Melda Onur, lawmaker from the Republican People's Party (CHP), asked: "Is there any ethnic group who could escape Erdogan's hate speech?"
Even a senior lawmaker from the ultra right-wing Nationalist Movement Party (MHP) -- usually not a natural friend of Turkey's Armenians -- came to their defence.
"We have news for Erdogan from the 21th century: Being an Armenian is not a crime, a fault, an ugly, an embarassing or a sinful thing.... But his words amount to hate crime according to our laws," Tugrul Turkes said in a written statement.
Critics accused Erdogan of playing the sectarian and the ethnic card in the run-up to the presidential elections.
"Is it ugly to be an Armenian or is it a shame? Please explain now!" demanded Nevsin Mengu, an anchorwoman at the private CNN-Turk television.
Hursit Gunes, academic and CHP lawmaker, filed a criminal complaint against Erdogan for "inciting hatred" and "racism", Milliyet newspaper reported.
- 'Mad leader disease' -
Turkey's Armenian minority -- the remnants of a much greater community that lived during the Ottoman Empire -- numbers around 70,000 people, most of them living in Istanbul.
They often complain of being considered second-class citizens in a country where "Armenian" is often considered a curse.
Armenians say up to 1.5 million of their forebears were killed in a 1915-1916 genocide by Turkey's former Ottoman Empire. Turkey says 500,000 died of fighting and starvation during World War I and categorically rejects the term genocide.
Erdogan in April expressed his condolences over the World War I massacres of Armenians, which he called "our shared pain", but his overture was brushed aside by Yerevan.
Erdogan's supporters are largely ethnic Turkish Sunni Muslims, who are the overwhelming majority community in Turkey.
During an election rally last weekend, the 61-year-old premier urged the CHP leader Kemal Kilicdaroglu to make clear he belongs to the country's minority Alevi community, an offshoot of Shia Islam.
"Kilicdaroglu, you can be an Alevi. I respect you. Don't be afraid to say it. I am Sunni and can say it without fear. There is no need to deceive people," he said.
Aytun Ciray, lawmaker and the deputy head of the CHP, called Erdogan a "very dangerous leader" with a "sick state of mind" and suggested that he showed symptoms of "Mad Leader Disease".

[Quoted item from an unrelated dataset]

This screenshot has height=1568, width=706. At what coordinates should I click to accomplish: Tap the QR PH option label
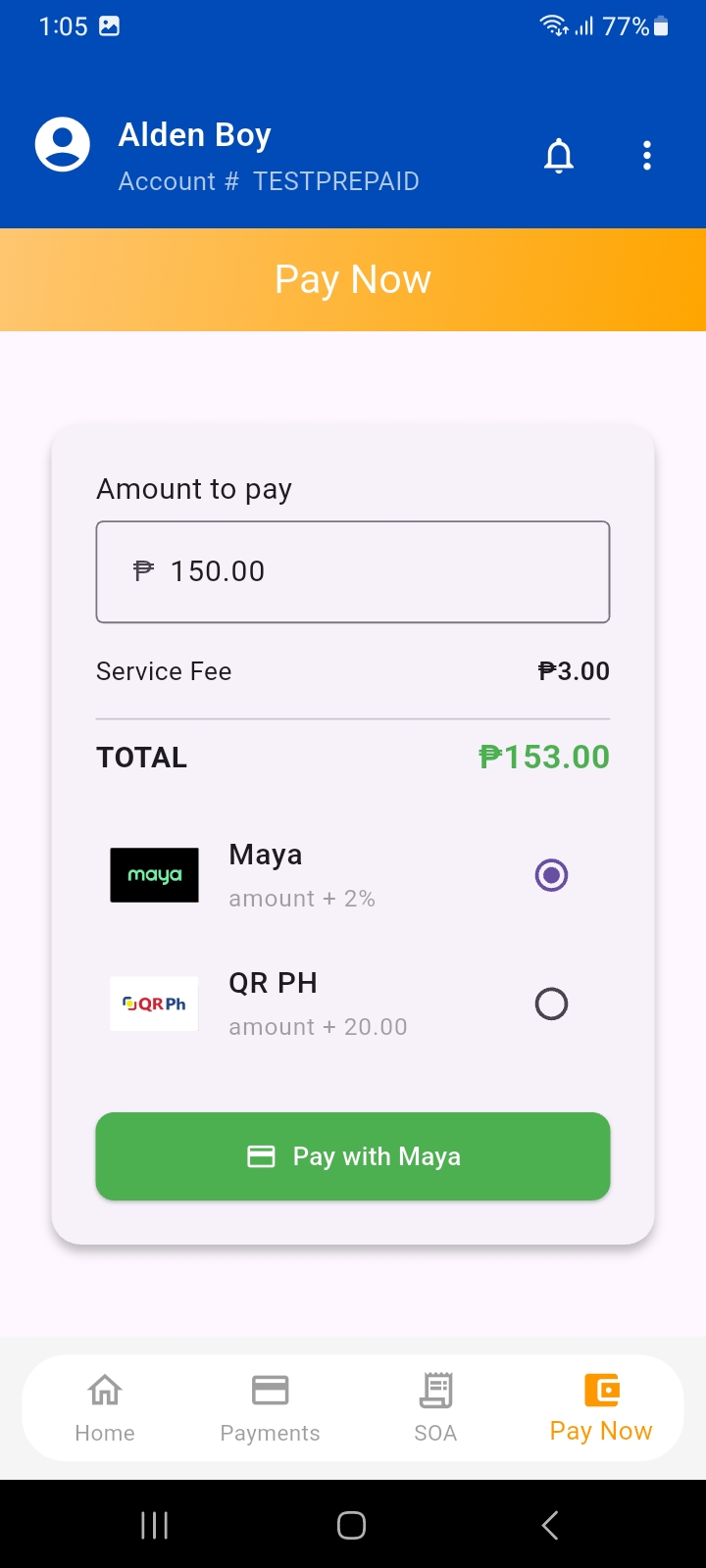click(273, 983)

Erdogan also said his presidential election rival Selahattin Demirtas -- who represents a Kurdish party -- was actually a Zaza, an ethnic group living in southeast Turkey who often consider themselves as Kurds.
The premier meanwhile has repeatedly called his other election rival Ekmeleddin Ihsanoglu -- the Egypt-born former head of the Organisation of Islamic Cooperation -- "the Eyptian".
"Yes, Kilicdaroglu is an Alevi, Demirtas is a Zaza, Ihsanoglu is Eyptian and you are a thief!", the left-leaning BirGun newspaper headlined on Sunday, referring to the corruption allegations against Erdogan and his inner circle.